Master content moderation with comprehensive guides, tutorials, and API documentation

Quick Links

OCR Text Extraction

Discuse pulls the text out of images and documents so you can read — and moderate — content that would otherwise be invisible to a text filter. Send up to 5 image or document URLs to POST /api/v2/ocr and you get back the recognized text, and, by default, that text run through your project's content checks.

Why OCR for moderation?

Plenty of abuse hides inside images: a slur baked into a meme, a phishing link in a screenshot, a scam phone number on a flyer. A plain text check never sees it. OCR extracts the words first, so the same sentiment, spam, badword, and language checks you already run on text apply to image and document content too.

How do I extract text?

Send one or more file URLs. moderate defaults to true, so the extracted text is also checked and you get a results object back; set it to false if you only want the raw text.

curl -X POST https://api.discuse.com/api/v2/ocr \
  -H "Content-Type: application/json" \
  -H "X-API-Key: YOUR_API_KEY" \
  -d '{
    "file_urls": ["https://example.com/user-meme.jpg"],
    "moderate": true
  }'

A single request accepts up to 5 image or document URLs.

Response

{
  "text": "BUY FOLLOWERS NOW — dm @spammer for 50% off",
  "has_text": true,
  "num_files": 1,
  "has_violations": true,
  "results": {
    "hits": true,
    "spamfinder": {
      "label": "spam",
      "confidence": 0.94,
      "is_spam": true,
      "hit": true
    }
  },
  "usage": {
    "api_requests_used": 412,
    "api_requests_limit": 10000,
    "api_requests_remaining": 9588
  }
}

When moderate is false (or no text was found), results is omitted and has_violations is false — you just get the extracted text.

Request fields

Field Type Notes
api_key string Optional in body; you can send X-API-Key instead
file_urls string[] Image or document URLs to read.

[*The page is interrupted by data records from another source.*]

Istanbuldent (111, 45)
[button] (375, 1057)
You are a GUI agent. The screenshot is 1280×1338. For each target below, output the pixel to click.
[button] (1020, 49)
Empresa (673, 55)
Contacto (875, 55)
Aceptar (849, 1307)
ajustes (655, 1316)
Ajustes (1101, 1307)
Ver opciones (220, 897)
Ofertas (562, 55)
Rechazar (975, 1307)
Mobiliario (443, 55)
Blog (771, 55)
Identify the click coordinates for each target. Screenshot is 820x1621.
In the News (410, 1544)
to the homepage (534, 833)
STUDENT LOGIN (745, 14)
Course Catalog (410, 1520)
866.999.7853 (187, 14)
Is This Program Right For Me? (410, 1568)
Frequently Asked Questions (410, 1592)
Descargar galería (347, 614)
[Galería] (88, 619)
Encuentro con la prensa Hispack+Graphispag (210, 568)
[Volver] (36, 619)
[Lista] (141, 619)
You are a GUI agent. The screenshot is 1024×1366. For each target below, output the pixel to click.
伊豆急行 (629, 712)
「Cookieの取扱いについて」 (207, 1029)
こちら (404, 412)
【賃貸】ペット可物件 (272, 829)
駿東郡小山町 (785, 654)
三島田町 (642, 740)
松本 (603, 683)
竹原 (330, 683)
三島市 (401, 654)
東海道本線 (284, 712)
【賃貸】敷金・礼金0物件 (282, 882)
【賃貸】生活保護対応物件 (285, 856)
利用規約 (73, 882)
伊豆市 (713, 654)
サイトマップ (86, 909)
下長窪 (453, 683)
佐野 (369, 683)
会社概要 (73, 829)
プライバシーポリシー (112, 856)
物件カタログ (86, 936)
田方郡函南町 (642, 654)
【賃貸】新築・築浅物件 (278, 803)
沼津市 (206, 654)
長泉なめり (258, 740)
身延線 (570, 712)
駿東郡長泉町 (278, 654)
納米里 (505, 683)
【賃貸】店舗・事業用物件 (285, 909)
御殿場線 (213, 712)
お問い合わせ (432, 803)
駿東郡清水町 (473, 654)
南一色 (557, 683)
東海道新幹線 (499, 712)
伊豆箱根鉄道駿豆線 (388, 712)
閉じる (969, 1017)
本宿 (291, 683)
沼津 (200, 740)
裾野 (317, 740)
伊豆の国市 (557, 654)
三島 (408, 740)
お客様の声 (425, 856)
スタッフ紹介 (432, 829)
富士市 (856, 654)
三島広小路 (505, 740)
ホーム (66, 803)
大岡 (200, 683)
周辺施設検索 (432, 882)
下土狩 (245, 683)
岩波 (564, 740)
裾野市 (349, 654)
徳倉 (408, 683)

At least one required, up to 5
moderate boolean Run the extracted text through your text checks. Defaults to true

Response fields

Field Type Description
text string Recognized text, concatenated across all files
has_text boolean True if any non-empty text was recognized
num_files number Number of files successfully read
has_violations boolean True if the moderated text tripped a check
results object The text-check results (see Text Analysis), present only when moderation ran and text was found
usage object api_requests_used, api_requests_limit, api_requests_remaining

The results object has the same shape as POST /api/v2/checkspamfinder, sentiment, language, badwords, and the top-level hits flag. See Text Analysis for the field details.

Usage limits

OCR is a paid-plan feature; each file you extract counts once against your OCR quota.

Plan Monthly OCR Extractions Overage Rate
Basic Not available -
Gold 1,000 $0.0015/extraction
Platinum 2,000 $0.001275/extraction (15% discount)
Ultimate 4,000 $0.001125/extraction (25% discount)

If a project has no active subscription, OCR requests are denied.

Best practices

Moderate in one call

Leave moderate on (the default) when your goal is to catch policy violations in images. One OCR call both extracts the text and checks it, instead of an OCR call followed by a separate /check call.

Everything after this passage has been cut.